21. The system of claim 20, wherein the miRNA binding site sequence is set forth in SEQ ID NO: 56 (4x2C miRNA binding site) or SEQ ID NO:87 (8x2C miRNA binding site), or the selected central nervous system cell type comprises a pan-GABAergic neuron.

22. An artificial expression construct, comprising the first, the second or the third expression construct of the system of any one of claims 1-21, wherein the artificial expression construct is associated with a capsid that crosses the blood brain barrier.

23. The artificial expression construct of claim 22, wherein the capsid comprises PHP.eB, AAV-BR1, AAV-PHP.S, AAV-PHP.B, or AAV-PPS.

24. An administrable composition, comprising: the artificial expression construct of claim 22; and a pharmaceutically acceptable excipient.

25. A transgenic cell comprising the system of any one of claims 1-21, wherein optionally the transgenic cell comprises a GABAergic neuron or a glutamatergic neuron.

26. A method of rescuing voltage-gated sodium channel function within a targeted population of cells, the method comprising: administering a therapeutically effective amount of the system of any one of claims 1-21 to a sample or subject comprising the targeted population of cells, and inducing expression of the first expression construct and the second expression construct of the system to reconstitute a sodium channel alpha subunit, thereby rescuing voltage-gated sodium channel function within the targeted population of cells.

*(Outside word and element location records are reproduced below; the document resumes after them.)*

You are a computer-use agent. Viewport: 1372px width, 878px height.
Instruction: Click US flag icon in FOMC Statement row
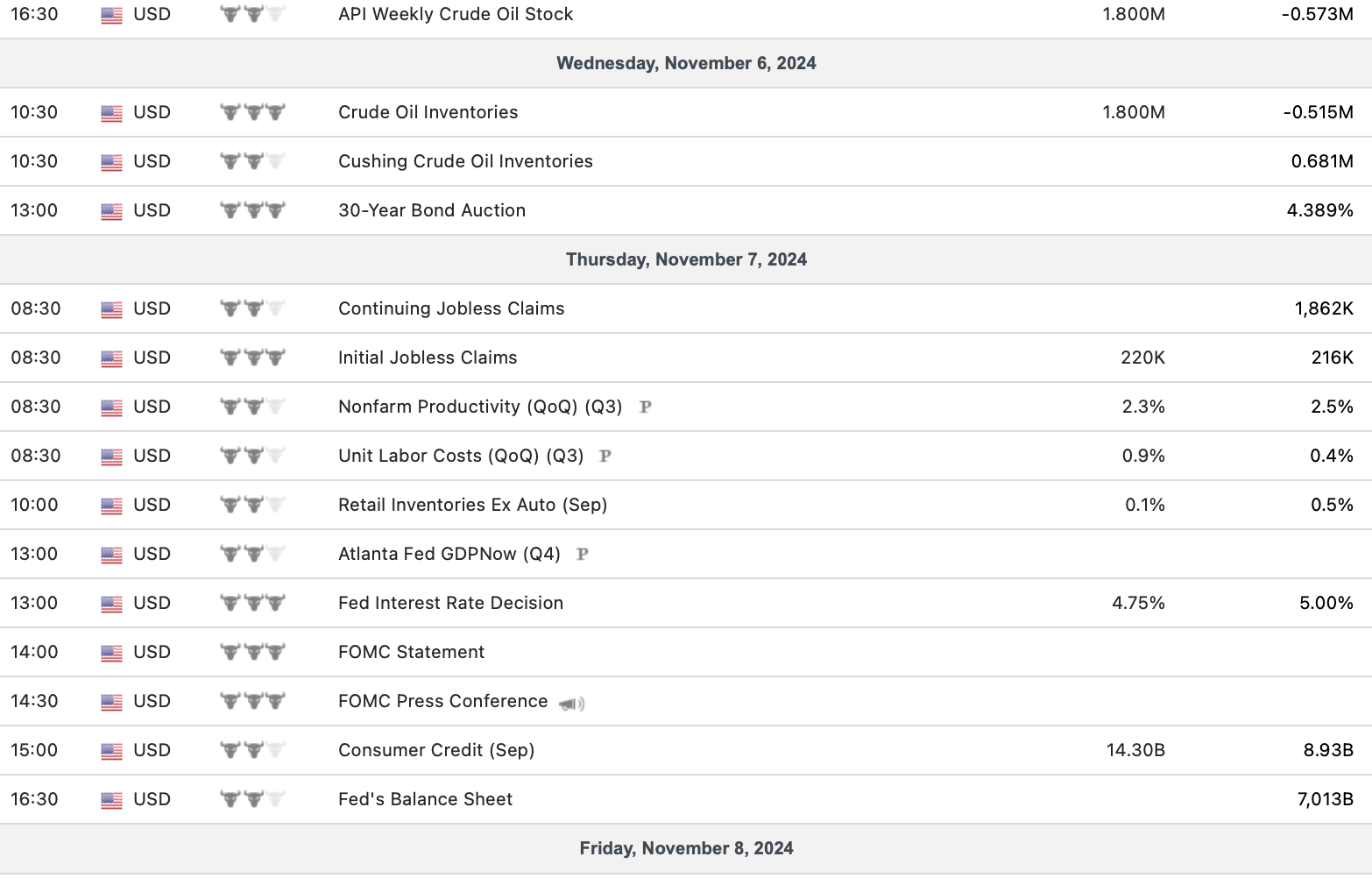point(111,653)
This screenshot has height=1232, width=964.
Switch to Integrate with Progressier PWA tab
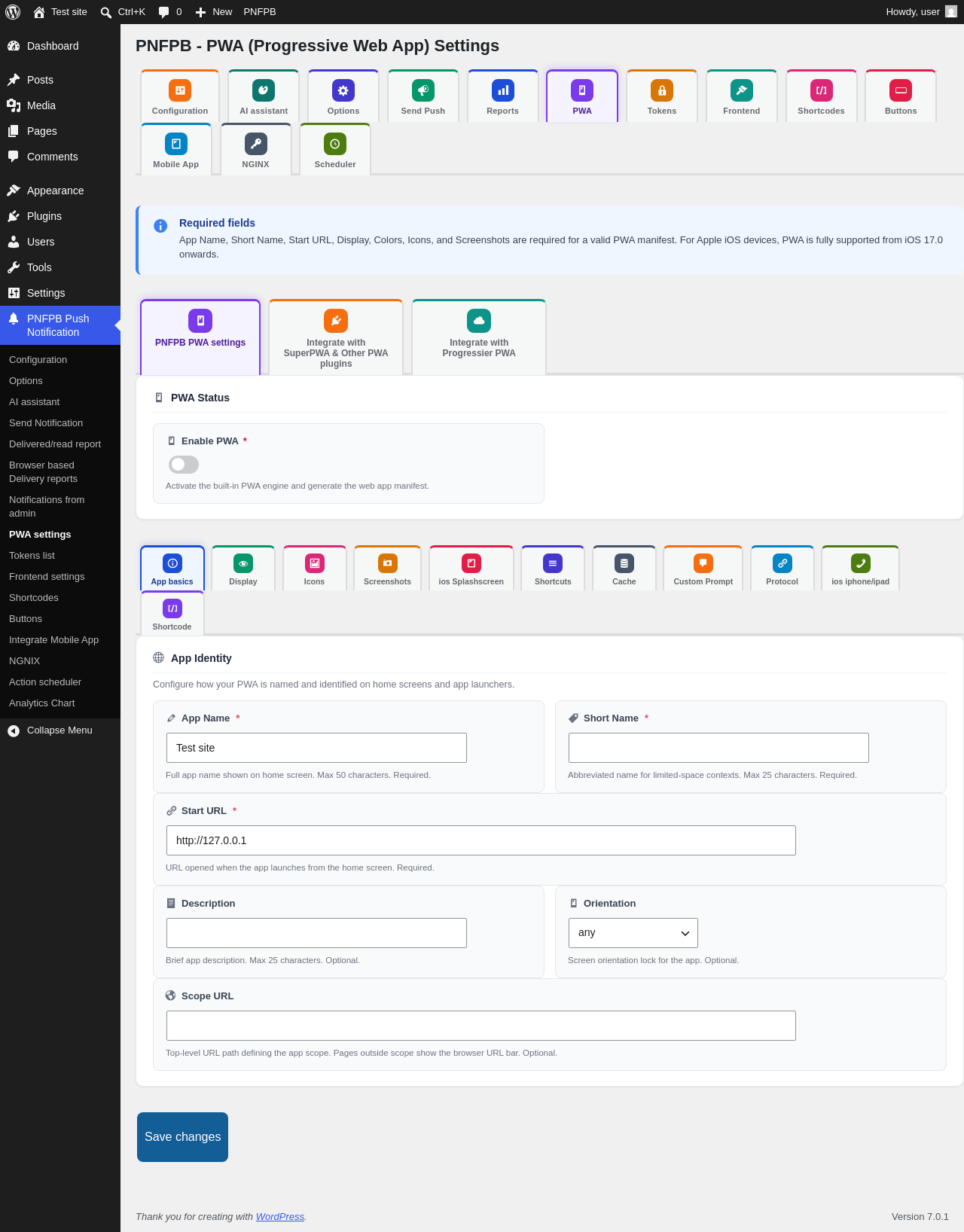(x=479, y=337)
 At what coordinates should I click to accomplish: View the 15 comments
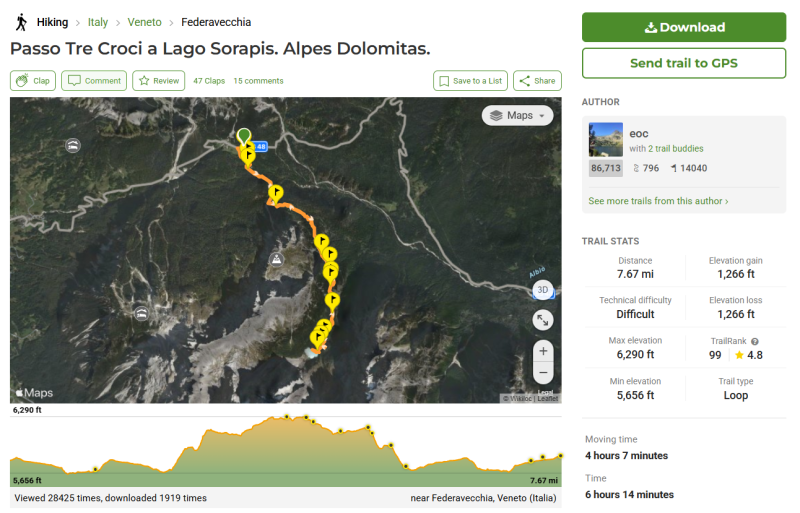coord(258,81)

27. The method of claim 26, wherein the subject has a sodium channelopathies, optionally comprising Dravet syndrome, myoclonic seizures, myoclonic astatic epilepsy (MAE), intractable childhood epilepsy with generalized tonic-clonic seizures, simple febrile seizures, generalized epilepsy and febrile seizures plus (GEFS+), migrating partial seizures of infancy, Lennox-Gastaut syndrome, or West syndrome.

28. The method of claim 26, wherein the subject is a pediatric patient having Dravet syndrome.

29. A method of administering a system of expression constructs to a subject in need thereof, comprising administering a therapeutically effective amount of the system of any one of claims 1-21 to a sample or subject comprising the targeted population of cells, and inducing expression of the first expression construct and the second expression construct of the system to reconstitute a sodium channel alpha subunit, thereby rescuing voltage-gated sodium channel function within the targeted population of cells, wherein the subject in need thereof has a sodium channelopathies, optionally comprising Dravet syndrome, myoclonic seizures, myoclonic astatic epilepsy (MAE), intractable childhood epilepsy with generalized tonic-clonic seizures, simple febrile seizures, generalized epilepsy and febrile seizures plus (GEFS+), migrating partial seizures of infancy, Lennox-Gastaut syndrome, or West syndrome.